Don’t tell me about a justice system that doesn’t work in the same way for everyone – a justice system that protects celebrities and law enforcement and too often turns its back on the ordinary person.
Racism is REAL. It doesn’t have to be REAL for you for it to be REAL.
Don’t treat everything as an isolated incident or case. Use your intellect. Analyze. Ask questions. The justice system isn’t a robot or a calculator that always gives the right answers. The justice system is made up of people. People sometimes make mistakes. Humans make mistakes. We all make mistakes.
For some of you it is a story of one unarmed black boy shot on the streets of Ferguson. For others its one small drop in an ocean of dehumanization, discrimination, demoralization that has been passed on from one generation to the next. For some — this is what it is. Some have given up.
I am exhausted hearing people say we are all playing the race card.
Sisters and brothers, these are the cards the system has dealt. Trust me, if we are dealt a new set – a set with equality, justice, liberty and pursuit for happiness for all, a set that values all human life the same, a set that sees the potential in all of our children – we’ll gladly accept it and play those cards.
I am not asking you to feel sympathy for black and brown people, they definitely don’t want your sympathy, I just want you to believe in your hearts that “black lives matter” and stop expecting black and brown people to prove their humanity to you. They are exhausted. Reverend Chloe Breyer, a White Episcopalian priest said what makes her aware of her white privilege is that she doesn’t feel exhausted. She sleeps well at night.

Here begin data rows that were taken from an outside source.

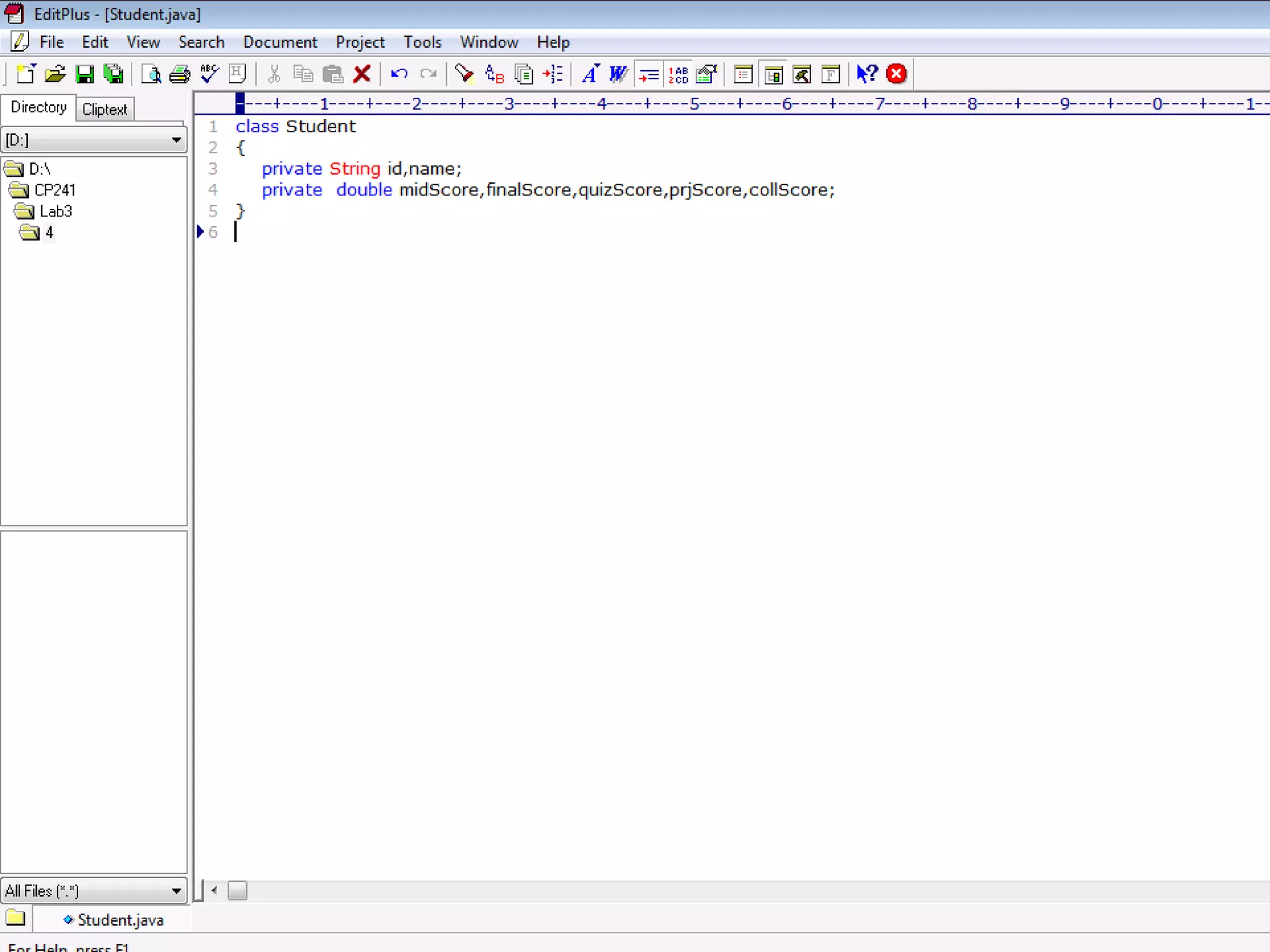1270x952 pixels.
Task: Open the Document menu
Action: click(x=280, y=42)
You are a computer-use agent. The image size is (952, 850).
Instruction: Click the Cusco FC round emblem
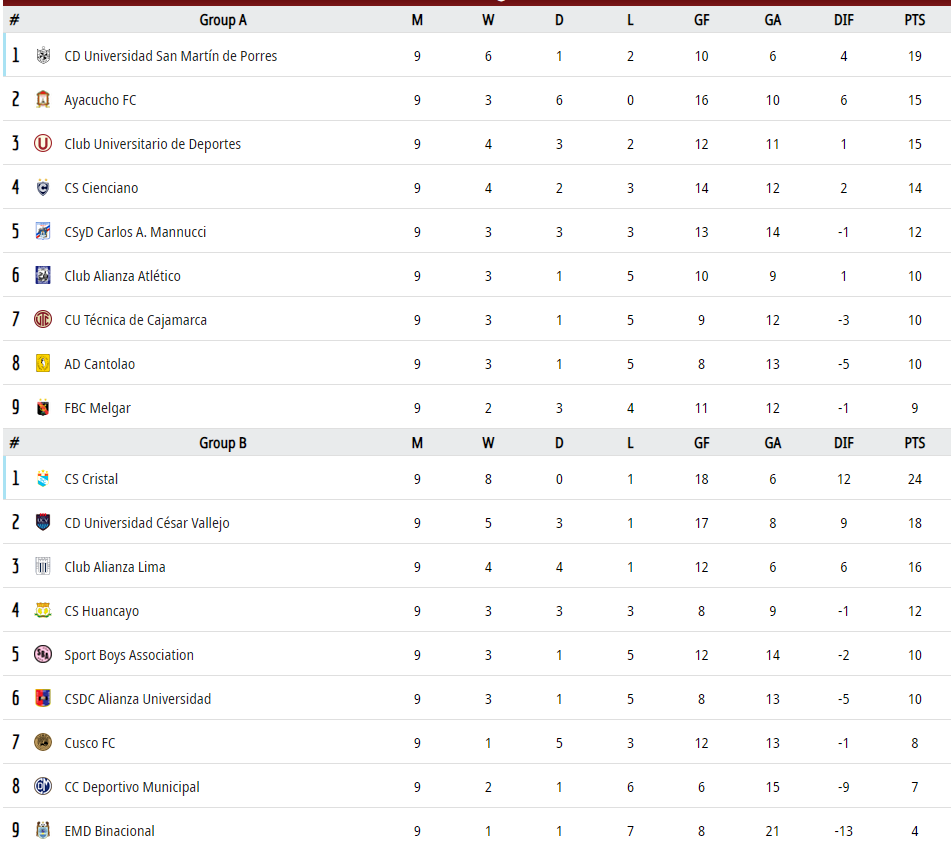click(x=43, y=743)
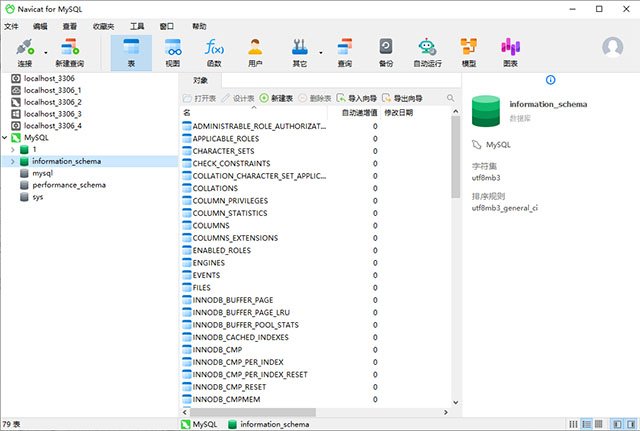This screenshot has width=640, height=431.
Task: Select the Objects (对象) tab
Action: click(200, 80)
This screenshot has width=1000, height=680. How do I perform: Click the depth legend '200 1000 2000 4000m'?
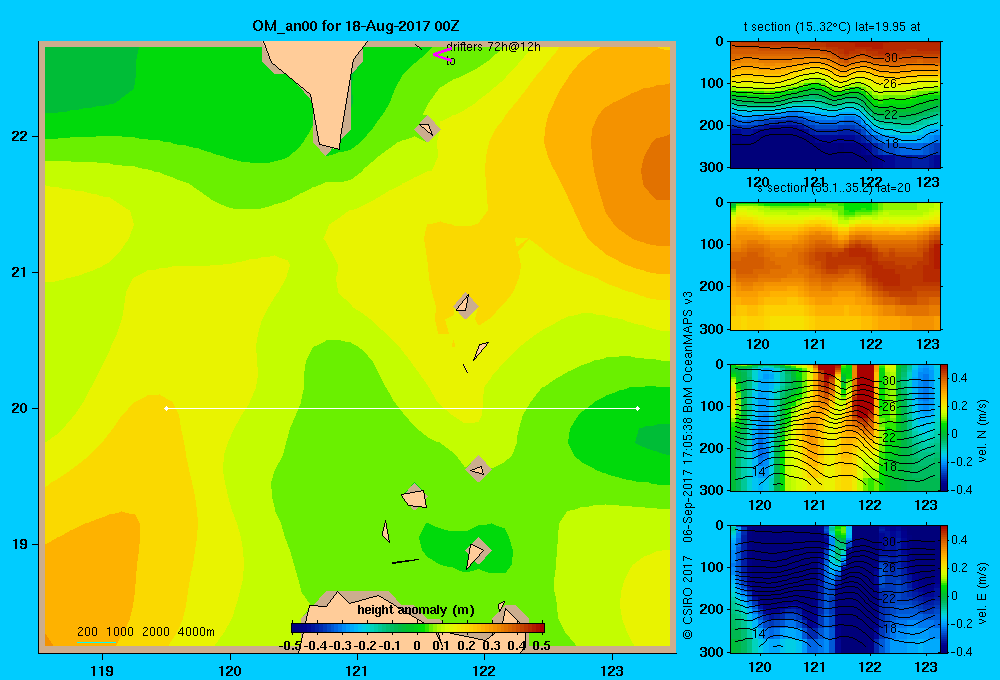pos(145,632)
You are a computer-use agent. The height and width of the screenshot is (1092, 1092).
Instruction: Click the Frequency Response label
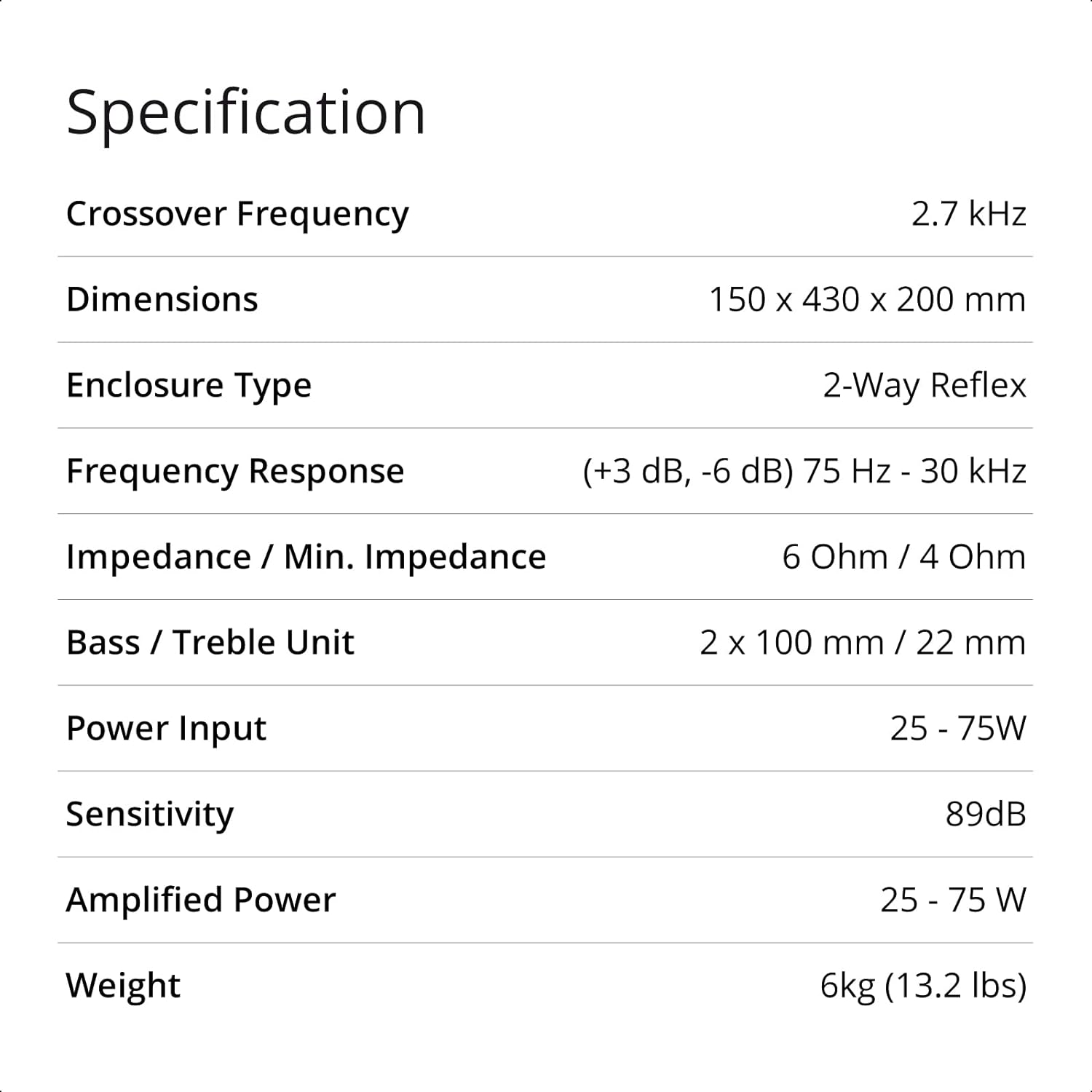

That, sisters and brothers, is courage and honesty – acknowledging one’s privilege and using it to help uplift others.
By no means should anyone feel guilty about his or her privilege. I have plenty, but I cannot, in good conscience, walk around in this world with the fallacy that we live in an equitable and just world just because that’s how its working out for me. I ask for some selflessness for a moment. Just imagine for one minute that Michael Brown was your son, in all his complexities and all his simplicities, and the system didn’t think your child was worth a trial. It was never about guilty or innocent for Darren Wilson — it was about his day in court. The system didn’t think it was worth their time. Would you have sat back with the memory of your slain child and took it? Unless you experience the murder of your child in this same vein — you again are speaking from a place of privilege and I will continue to say, “check it”.
If we do not see ourselves in each other or believe that we each deserve freedom and equality and are all brothers and sisters and all the children of God , then it is we that are failing our children, our future, and all of humanity.
This is not about Black and White. This is not about us vs. law enforcement. I am not anti-law enforcement. I am anti-law enforcement misconduct, and we should all be against misconduct wherever it is happening.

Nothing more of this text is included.